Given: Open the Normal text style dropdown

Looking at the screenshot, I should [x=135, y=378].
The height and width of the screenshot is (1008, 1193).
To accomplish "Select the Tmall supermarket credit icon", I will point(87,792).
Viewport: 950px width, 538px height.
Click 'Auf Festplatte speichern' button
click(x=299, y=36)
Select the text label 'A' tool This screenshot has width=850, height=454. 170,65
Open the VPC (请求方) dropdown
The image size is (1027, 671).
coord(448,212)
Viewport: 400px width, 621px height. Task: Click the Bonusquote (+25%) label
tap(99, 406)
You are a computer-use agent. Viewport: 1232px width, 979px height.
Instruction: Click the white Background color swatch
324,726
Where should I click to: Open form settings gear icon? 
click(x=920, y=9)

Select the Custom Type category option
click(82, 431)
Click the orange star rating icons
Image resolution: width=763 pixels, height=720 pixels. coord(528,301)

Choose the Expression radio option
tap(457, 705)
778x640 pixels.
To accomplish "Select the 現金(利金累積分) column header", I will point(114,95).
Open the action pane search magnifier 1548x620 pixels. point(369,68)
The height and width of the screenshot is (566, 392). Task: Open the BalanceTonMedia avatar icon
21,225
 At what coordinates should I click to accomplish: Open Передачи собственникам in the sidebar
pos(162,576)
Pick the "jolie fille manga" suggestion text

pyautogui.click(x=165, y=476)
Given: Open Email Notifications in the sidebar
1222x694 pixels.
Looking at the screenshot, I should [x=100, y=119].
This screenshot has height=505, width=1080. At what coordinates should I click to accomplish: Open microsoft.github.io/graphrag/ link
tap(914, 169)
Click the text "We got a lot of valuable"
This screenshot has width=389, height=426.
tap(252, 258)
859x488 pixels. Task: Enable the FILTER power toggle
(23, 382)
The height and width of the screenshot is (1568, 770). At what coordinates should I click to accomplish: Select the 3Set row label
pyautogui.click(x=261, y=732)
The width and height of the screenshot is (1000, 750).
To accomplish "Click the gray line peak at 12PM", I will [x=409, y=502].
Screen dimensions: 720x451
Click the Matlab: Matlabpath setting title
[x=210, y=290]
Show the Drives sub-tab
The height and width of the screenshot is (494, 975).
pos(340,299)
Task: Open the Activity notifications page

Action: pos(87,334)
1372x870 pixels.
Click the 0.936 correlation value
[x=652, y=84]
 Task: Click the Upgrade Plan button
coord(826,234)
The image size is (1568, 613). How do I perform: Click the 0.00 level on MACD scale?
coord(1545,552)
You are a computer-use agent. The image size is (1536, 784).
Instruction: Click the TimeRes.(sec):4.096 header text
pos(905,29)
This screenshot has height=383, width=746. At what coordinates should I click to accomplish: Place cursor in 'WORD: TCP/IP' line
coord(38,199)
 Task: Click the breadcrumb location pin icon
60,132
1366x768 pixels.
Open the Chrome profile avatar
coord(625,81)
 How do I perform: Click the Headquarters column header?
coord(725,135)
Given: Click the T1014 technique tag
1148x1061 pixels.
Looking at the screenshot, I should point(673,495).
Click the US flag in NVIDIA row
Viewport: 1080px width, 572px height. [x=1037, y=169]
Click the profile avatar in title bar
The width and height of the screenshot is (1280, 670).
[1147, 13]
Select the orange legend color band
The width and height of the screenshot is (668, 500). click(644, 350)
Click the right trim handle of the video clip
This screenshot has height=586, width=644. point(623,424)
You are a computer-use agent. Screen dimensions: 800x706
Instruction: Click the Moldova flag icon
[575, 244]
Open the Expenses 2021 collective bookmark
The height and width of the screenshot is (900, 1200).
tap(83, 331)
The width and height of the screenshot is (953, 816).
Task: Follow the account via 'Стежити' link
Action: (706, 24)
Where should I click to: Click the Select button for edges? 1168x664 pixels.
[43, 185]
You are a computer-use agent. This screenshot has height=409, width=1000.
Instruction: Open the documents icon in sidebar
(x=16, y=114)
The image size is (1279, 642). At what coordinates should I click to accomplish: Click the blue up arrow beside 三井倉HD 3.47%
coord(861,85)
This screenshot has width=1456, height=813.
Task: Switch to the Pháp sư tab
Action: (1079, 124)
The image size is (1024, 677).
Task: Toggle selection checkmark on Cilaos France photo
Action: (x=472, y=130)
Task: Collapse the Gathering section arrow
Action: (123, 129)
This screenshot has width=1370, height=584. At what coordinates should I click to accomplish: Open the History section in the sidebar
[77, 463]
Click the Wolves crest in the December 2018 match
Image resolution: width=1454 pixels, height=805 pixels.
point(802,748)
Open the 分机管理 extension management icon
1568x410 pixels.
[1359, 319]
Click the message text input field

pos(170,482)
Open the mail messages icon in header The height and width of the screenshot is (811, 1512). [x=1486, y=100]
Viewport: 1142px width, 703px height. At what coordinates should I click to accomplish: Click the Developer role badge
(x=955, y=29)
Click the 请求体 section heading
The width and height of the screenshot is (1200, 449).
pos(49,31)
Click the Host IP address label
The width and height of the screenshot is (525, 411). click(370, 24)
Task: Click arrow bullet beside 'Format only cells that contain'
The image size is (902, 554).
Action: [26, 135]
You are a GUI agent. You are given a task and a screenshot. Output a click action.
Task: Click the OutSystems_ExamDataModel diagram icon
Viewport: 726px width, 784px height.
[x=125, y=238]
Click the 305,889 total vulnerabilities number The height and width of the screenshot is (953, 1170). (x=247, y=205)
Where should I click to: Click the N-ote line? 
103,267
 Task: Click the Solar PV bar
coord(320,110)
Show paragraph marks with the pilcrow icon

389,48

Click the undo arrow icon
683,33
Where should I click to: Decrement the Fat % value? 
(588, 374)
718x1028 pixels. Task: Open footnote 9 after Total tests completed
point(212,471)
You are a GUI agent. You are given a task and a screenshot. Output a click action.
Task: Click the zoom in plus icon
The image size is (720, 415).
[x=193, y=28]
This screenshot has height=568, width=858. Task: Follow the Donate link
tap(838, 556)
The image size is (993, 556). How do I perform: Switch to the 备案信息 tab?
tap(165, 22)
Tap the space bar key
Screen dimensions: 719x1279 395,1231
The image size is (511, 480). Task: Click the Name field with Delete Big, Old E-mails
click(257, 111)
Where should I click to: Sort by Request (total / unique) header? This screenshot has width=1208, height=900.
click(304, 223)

- **Your assignment**: Search the entries for the word "agent", then copy every line in which it is found.

- **Output for this task**:
You are a computer-use agent. Viewport: 1232px width, 979px height.
You are a computer-use agent. The image size is (1536, 784).
You are a computer-use agent. Screen dimensions: 800x706
You are a computer-use agent. This screenshot has height=409, width=1000.
You are a GUI agent. You are given a task and a screenshot. Output a click action.
You are a GUI agent. You are given a task and a screenshot. Output a click action.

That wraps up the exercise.